Developments toward a complete micro-total analysis system for Duchenne muscular dystrophy diagnosis

The diagnosis of Duchenne muscular dystrophy (DMD) has historically utilized either PCR or requires Southern blot analysis, a southern blot analysis, however, is not amenable to incorporation in a microdevice format. A PCR amplification-based method has been developed, and we have previously coupled this amplification with microchip separation of the PCR fragments for DMD diagnosis. Diagnoses of affected patients were performed by comparing exon concentrations to those of control samples amplified at the same time. To accurately identify mutations in patient samples, this work established normal ranges for the concentration of each amplified exon fragment using control samples amplified over successive days. Our studies show that the number of cycles used in the amplification process affects this range. Affected patient samples were analyzed using these normal ranges and the mutations detected by Southern blot analysis were also diagnosed using the microchip separation method. Employing the microchip separation method decreases the time required for the analysis, but the time required for DNA purification and PCR amplification must also be decreased for faster total analysis of patient samples.

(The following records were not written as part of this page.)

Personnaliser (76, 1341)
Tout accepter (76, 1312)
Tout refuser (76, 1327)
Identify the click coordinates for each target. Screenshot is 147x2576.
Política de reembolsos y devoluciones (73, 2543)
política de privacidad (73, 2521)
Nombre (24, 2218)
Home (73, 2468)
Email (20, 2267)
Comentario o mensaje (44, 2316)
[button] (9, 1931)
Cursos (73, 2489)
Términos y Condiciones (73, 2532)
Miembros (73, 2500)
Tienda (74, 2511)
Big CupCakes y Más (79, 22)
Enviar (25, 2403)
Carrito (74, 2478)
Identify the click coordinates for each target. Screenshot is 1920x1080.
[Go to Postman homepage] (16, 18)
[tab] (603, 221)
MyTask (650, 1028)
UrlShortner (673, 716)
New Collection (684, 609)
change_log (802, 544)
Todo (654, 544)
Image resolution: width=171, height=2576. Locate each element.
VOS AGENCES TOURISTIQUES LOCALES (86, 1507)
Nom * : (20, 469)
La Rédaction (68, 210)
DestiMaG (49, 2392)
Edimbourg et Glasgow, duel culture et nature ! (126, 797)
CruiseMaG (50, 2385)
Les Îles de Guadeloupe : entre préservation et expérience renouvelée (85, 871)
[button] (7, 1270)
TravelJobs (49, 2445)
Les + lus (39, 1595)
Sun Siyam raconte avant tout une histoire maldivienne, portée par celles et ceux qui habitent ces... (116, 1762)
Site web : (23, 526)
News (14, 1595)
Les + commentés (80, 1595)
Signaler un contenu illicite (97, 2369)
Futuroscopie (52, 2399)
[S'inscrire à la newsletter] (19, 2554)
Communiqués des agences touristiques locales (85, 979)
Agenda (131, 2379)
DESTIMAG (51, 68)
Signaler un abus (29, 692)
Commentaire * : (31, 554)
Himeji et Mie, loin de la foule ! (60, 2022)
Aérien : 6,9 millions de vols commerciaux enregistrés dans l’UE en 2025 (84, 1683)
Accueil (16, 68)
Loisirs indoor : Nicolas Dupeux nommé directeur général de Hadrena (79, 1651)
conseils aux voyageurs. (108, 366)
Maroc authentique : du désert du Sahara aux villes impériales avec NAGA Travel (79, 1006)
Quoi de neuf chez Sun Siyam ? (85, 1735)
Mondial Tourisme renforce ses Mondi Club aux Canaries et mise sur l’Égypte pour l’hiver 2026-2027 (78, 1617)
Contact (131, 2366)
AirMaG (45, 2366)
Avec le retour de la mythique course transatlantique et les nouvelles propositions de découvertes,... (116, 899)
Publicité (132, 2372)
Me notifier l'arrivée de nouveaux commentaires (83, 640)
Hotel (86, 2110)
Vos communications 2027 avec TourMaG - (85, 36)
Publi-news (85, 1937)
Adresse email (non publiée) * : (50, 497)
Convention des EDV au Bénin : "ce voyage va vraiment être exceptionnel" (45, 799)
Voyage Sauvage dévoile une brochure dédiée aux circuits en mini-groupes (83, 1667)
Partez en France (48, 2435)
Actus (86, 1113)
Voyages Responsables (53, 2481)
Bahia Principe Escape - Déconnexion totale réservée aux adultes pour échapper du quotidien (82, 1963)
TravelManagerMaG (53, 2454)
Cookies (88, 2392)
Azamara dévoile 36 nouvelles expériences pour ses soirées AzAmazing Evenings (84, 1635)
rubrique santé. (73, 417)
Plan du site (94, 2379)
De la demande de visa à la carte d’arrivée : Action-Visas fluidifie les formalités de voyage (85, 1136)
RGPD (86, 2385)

Development of microchip methods for these processing steps is one approach for reducing the individual times, while also providing the possibility of integrating these steps in a single device. Here we report on the microchip extraction of genomic DNA from whole blood using a novel sol-gel matrix that is easily formed in microdevices. IR-mediated PCR amplification of a β-globin fragment from genomic DNA followed by electrophoretic analysis on a single integrated microdevice is presented for the first time. Work towards the development of a micro-total analysis device for DMD diagnosis, through integration of all processing steps on a single device, is also discussed.